Managing state#

The notebook is an interactive computing environment. It lets you execute code in a step-by step fashion. This is powerful for thinking through a problem and taking your next steps based on what you see or do in the cell above. But it can lead to some challenging, non-intuitive behaviours if you run cells out of order or multiple times. In this notebook, we capture some “gotchas” and tips for avoiding tying your notebook in a knot. If you have ideas or experiences to contribute here, contributions to this repository are welcome!

import numpy as np
import matplotlib.pyplot as plt

Variable assignment#

Sometimes as you are working, you might do simple computations, updates to a variable. One way to do this is to just over-write the variable name. The danger here is that if you re-run the second or third cell below, the value will update again, which may not be intended.

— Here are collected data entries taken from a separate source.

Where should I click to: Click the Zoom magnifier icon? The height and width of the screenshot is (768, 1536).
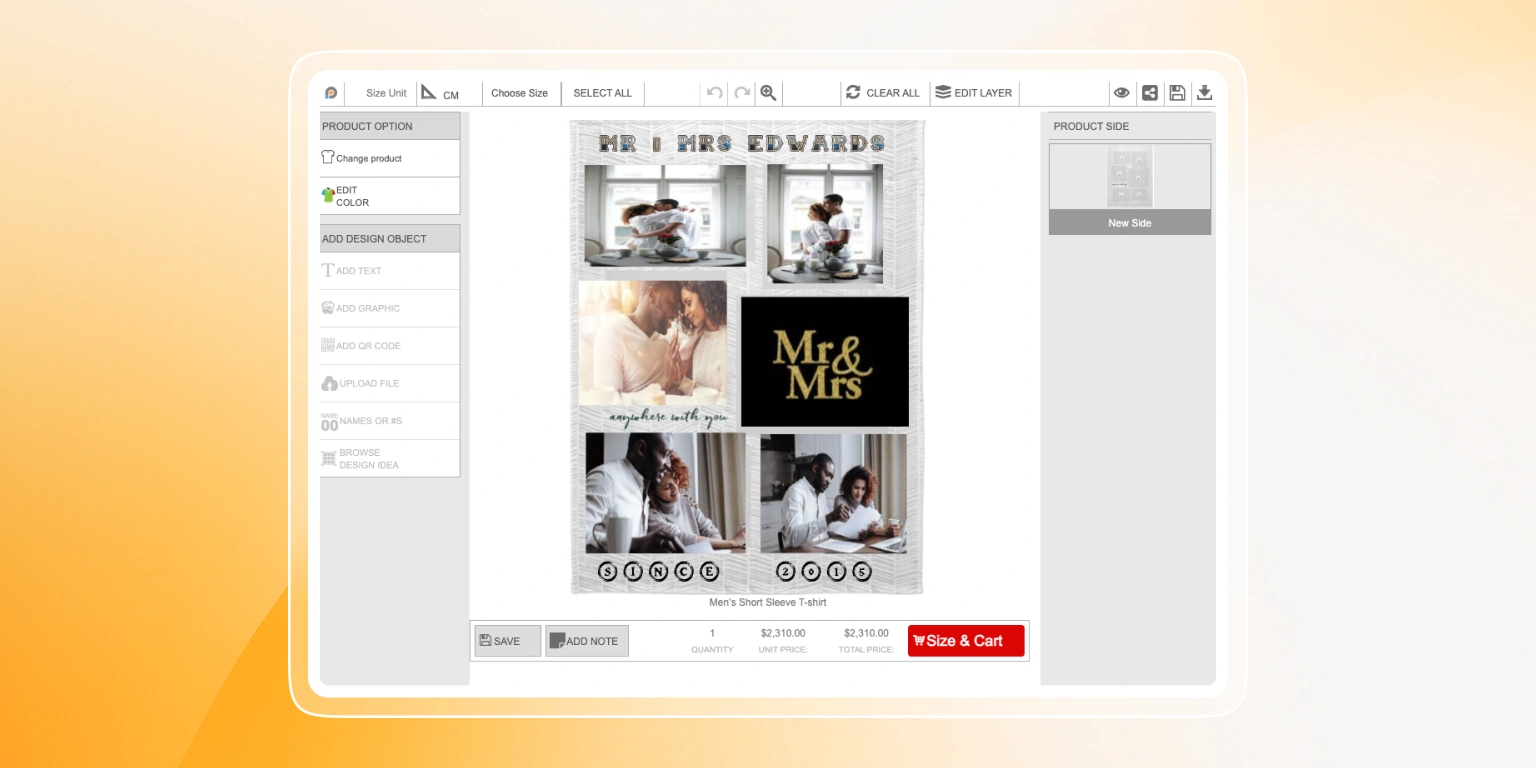[768, 92]
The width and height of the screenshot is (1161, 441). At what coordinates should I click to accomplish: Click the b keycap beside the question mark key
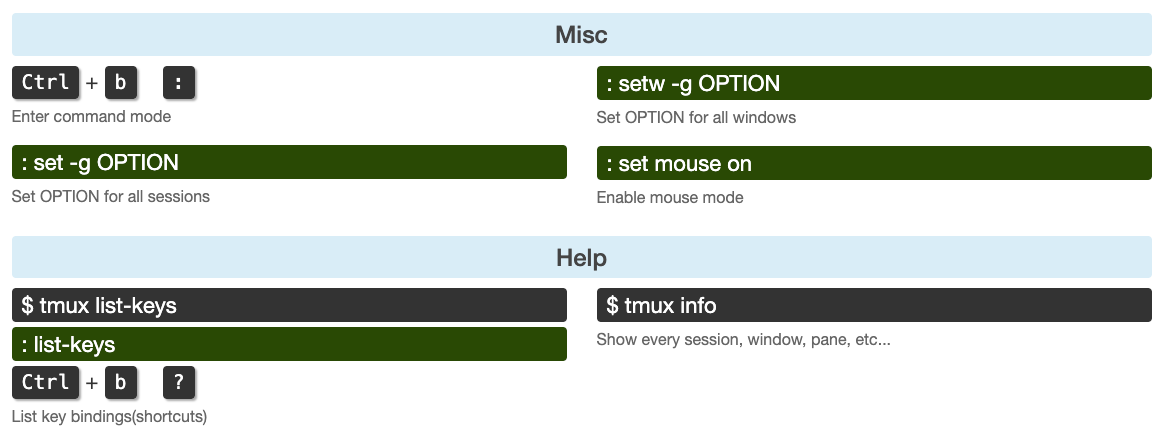pos(120,382)
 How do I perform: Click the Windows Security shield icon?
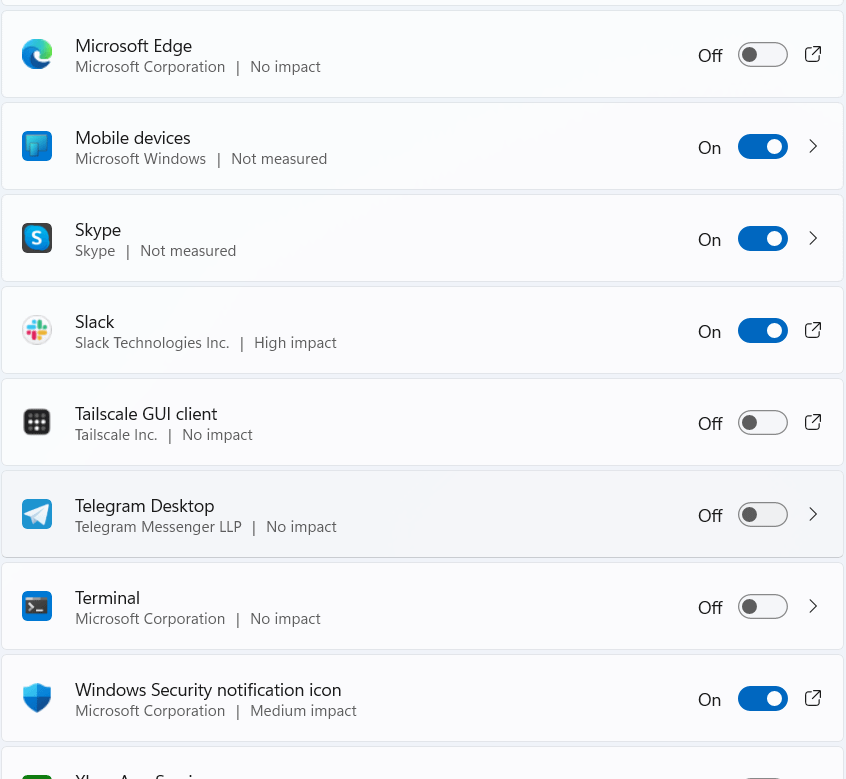(x=37, y=698)

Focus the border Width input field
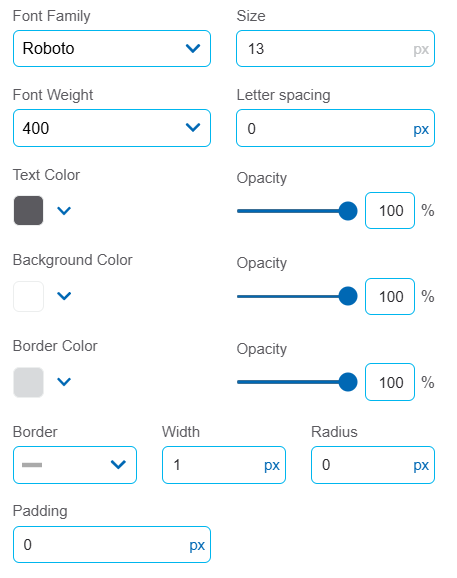(224, 465)
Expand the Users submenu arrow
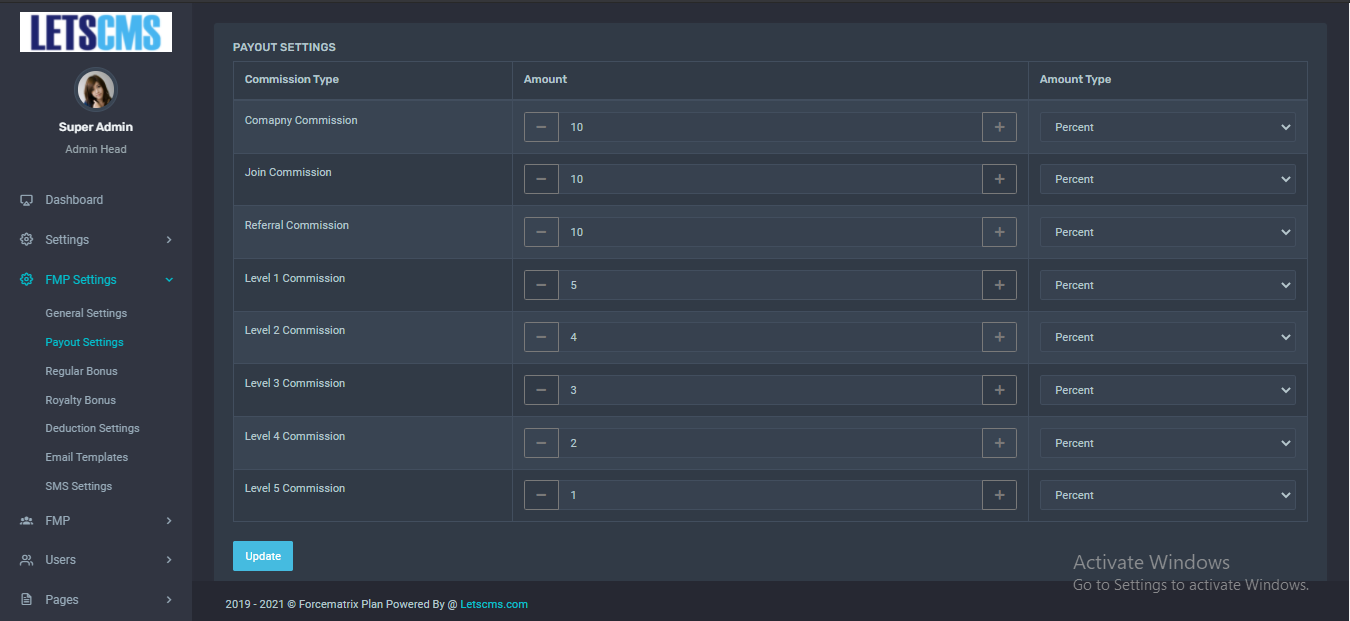The width and height of the screenshot is (1350, 621). [169, 560]
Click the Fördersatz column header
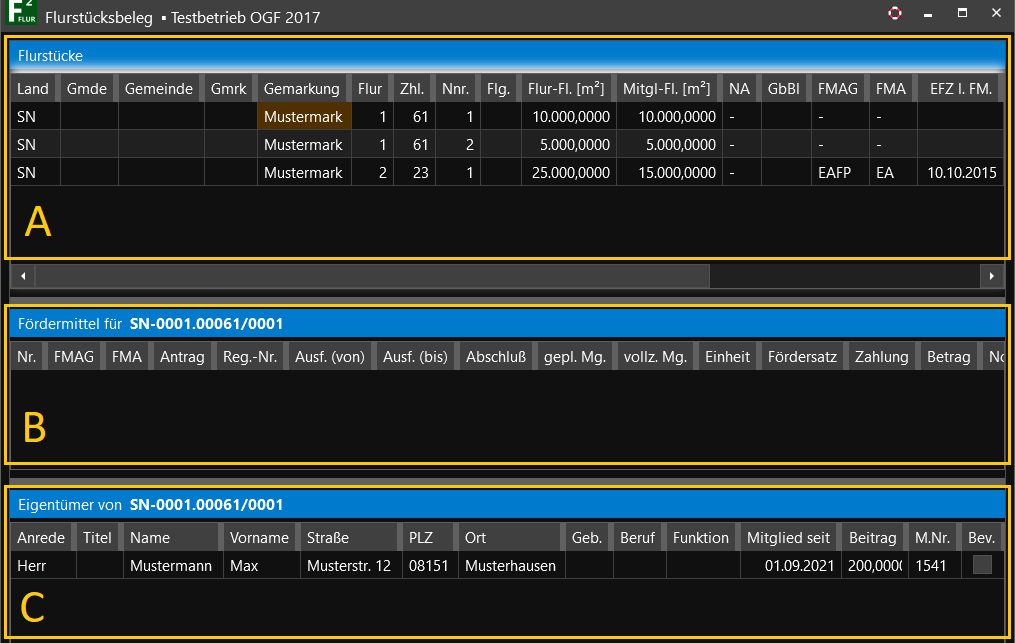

If you have a large notebook and update a parameter above, re-run the cells below, this can be easy to miss and generate non-intuitive results.

a = 2
a *= 2
a = a*2

A safer way to do this operation is to create a new variable with a different name. No matter how many times we execute the second cell below, the value will always be 4

a = 2
a_times_2 = a*2

Scope of functions#

The scope of variables assigned at the top level in the notebook (e.g. not inside a function or class) is global. This means you can still use them inside of a function. In the second cell below, we create a sine wave with a given frequency.

frequency = 1
def sketchy_sine_wave(x):
    return np.sin(2*np.pi*frequency*x)
x = np.linspace(0, 1, 100)
plt.plot(x, sketchy_sine_wave(x));

If we change the value of frequency, then the the behaviour of sine_wave changes. So even though the second cell has code that is identical to the cell above, the output is different. This can be confusing!

frequency = 2
plt.plot(x, sketchy_sine_wave(x));

A safer approach is to keep the scope of variables inside a function local to that function and assign default-values to parameters as appropriate. This will also allow you to much more easily pull functions / classes that you write in the notebook into a python file to create a module if you want to later re-use that code.